エドヴァルド様は昨日の昼、アリアを本当に好きだと言ったのに。


「急に、愛想を尽かせるものなのかしら。お気持ちが分からない」

「さすがに王子なのだし洗脳されているわけでもないだろう。・・・なびかないあなたへの当てつけでは」


「そうかしら。迎えに来れば、少なくとも私は、贈り物についてのお礼を言うのよ。エドヴァルド様はそういう言葉を喜ばれる方なの」

「・・・じゃあ、俺には分からない。様子を見るしかない」


「そうね」

「で、あなたは今日は授業をさぼる」


「えぇ。もう始まっちゃったもの」

「じゃあ次の時間までどうします」


「・・・魔法を教えて!」

アリアが意気込んで言うと、ダンテが少し微妙な顔をした。

アリアはどうも、魔力が少ないらしいのだ。つまり、魔法の才能があまりない。


なお、学園では、女性は魔法の授業を受けられない。

母となる身体には、魔法学は負担だと考えられているせいだが、そもそもこの国の女性は一般的に魔力が少ないようだ。

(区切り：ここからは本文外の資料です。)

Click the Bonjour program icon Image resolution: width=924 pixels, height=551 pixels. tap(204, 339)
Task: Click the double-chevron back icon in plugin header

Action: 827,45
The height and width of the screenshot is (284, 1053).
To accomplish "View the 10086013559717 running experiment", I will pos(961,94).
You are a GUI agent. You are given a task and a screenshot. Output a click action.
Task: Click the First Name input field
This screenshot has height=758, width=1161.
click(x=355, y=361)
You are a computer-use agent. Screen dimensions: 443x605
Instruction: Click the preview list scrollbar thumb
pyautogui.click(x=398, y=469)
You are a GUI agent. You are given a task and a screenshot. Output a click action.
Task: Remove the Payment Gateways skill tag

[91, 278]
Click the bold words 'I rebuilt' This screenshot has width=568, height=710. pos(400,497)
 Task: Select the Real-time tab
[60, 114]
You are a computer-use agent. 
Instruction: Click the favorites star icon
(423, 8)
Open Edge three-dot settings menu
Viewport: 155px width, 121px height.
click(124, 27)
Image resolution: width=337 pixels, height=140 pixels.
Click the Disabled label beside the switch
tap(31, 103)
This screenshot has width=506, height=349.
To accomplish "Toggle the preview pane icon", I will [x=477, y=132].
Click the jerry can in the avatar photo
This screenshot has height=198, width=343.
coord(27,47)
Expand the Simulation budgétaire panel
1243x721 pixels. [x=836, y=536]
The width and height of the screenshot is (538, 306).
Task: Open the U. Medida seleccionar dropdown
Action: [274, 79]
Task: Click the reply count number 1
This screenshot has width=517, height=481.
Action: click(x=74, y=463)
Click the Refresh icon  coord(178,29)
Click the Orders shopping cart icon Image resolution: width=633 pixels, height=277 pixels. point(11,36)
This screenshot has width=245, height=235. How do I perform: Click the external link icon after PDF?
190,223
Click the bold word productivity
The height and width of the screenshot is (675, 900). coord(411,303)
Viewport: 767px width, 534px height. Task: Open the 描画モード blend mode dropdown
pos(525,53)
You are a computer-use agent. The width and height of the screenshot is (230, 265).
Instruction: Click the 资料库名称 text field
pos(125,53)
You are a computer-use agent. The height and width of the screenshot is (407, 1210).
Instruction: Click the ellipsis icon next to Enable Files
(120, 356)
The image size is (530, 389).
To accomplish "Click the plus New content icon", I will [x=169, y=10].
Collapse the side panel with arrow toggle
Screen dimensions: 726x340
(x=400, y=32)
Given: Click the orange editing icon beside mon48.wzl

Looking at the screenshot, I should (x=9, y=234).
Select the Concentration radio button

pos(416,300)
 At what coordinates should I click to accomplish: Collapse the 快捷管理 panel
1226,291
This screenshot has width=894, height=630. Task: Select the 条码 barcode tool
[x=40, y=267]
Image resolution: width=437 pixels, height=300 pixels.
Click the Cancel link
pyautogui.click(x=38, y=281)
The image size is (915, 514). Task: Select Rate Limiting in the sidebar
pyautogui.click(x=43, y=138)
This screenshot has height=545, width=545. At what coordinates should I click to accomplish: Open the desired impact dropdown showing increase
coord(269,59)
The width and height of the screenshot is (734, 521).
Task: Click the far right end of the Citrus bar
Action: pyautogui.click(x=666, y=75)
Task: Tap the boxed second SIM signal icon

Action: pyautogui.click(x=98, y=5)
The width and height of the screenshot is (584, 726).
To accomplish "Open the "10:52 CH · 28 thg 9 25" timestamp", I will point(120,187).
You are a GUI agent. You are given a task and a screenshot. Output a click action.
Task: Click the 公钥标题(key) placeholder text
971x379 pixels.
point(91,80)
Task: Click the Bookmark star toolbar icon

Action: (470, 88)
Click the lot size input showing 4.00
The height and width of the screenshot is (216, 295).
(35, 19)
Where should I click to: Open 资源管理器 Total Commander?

なお、マーガレットは魔法が得意だ。だからこそ、乙女ゲームでは、その才能に皆が驚き一目置くようになるのだ。女でもこれほどに、と。

なんだか女性蔑視っぽくて酷い。


とにかく、アリアが教えてもらうならダンテしかいない。

ブルドンは忙しいし、ブルドンに頼むなら、ブルドンの事業の補佐をしているダンテで適任。


「お願い! ダンテ先生!」

「うーん。アリア様は魔法がアレなんで、ちょっと、教える意欲がこっちもアレなんですが。まぁ、やらないよりはマシだよなぁ・・・」

ダンテが酷い事を言う。可哀そうなものを見る目でアリアを見ている。


「酷い! だって、魔法というだけでワクワクできるのだもの!」

「そうですね。練習してちょっとはマシになりましたか?」


なお、アリアは治療魔法を身に付けたいと思っている。

単純に、ちょっとでも役に立つものだというのと、魔法学に触れる機会のないアリアにとって、乙女ゲームでヒロインのマーガレットが使うシーンがあったため、治療魔法の存在と、その効果を少し知っていたからだ。


「分からないの。だって普段、怪我なんてしないもの」

「そうですね。そもそも治療せずとも基本的にアリア様は元気ですからね」


「ダンテ、どこか身体が痛いところはある?」

「ありませんが、最近出来てまだ少し残っている切り傷で練習しますか?」


ダンテが手のひらを見せてきた。


「どうしたの?」

「先日、魚を切る時にちょっと失敗しました」


「まぁ! じゃあ、練習して良い?」

「良いですよ」


アリアが真剣な顔でダンテの手のひらを掴む。

そのまま魔法の練習をしようとしたアリアを、ダンテがふと止めた。

「あなたの侍女は今どこにいるのです?」


「あ、今日は馬で駆けてきたから、後からくるの。そのうち来るわ」

「なら、あの部屋にアリア様がおられなくて驚き、泣いて探し回りますよ。気の毒です」


「・・・じゃあ、どうすれば良いの」

「せめてあちらの部屋の扉に、あなたの侍女当てのメッセージを」


「ダンテって、私の侍女に優しいわ」

「苦労が簡単に想像できるからですよ」


ムッと拗ねたアリアを見て、ダンテがなぜか嬉しそうに目を細めた。


昨日から、表情が柔らかくなっている気がする。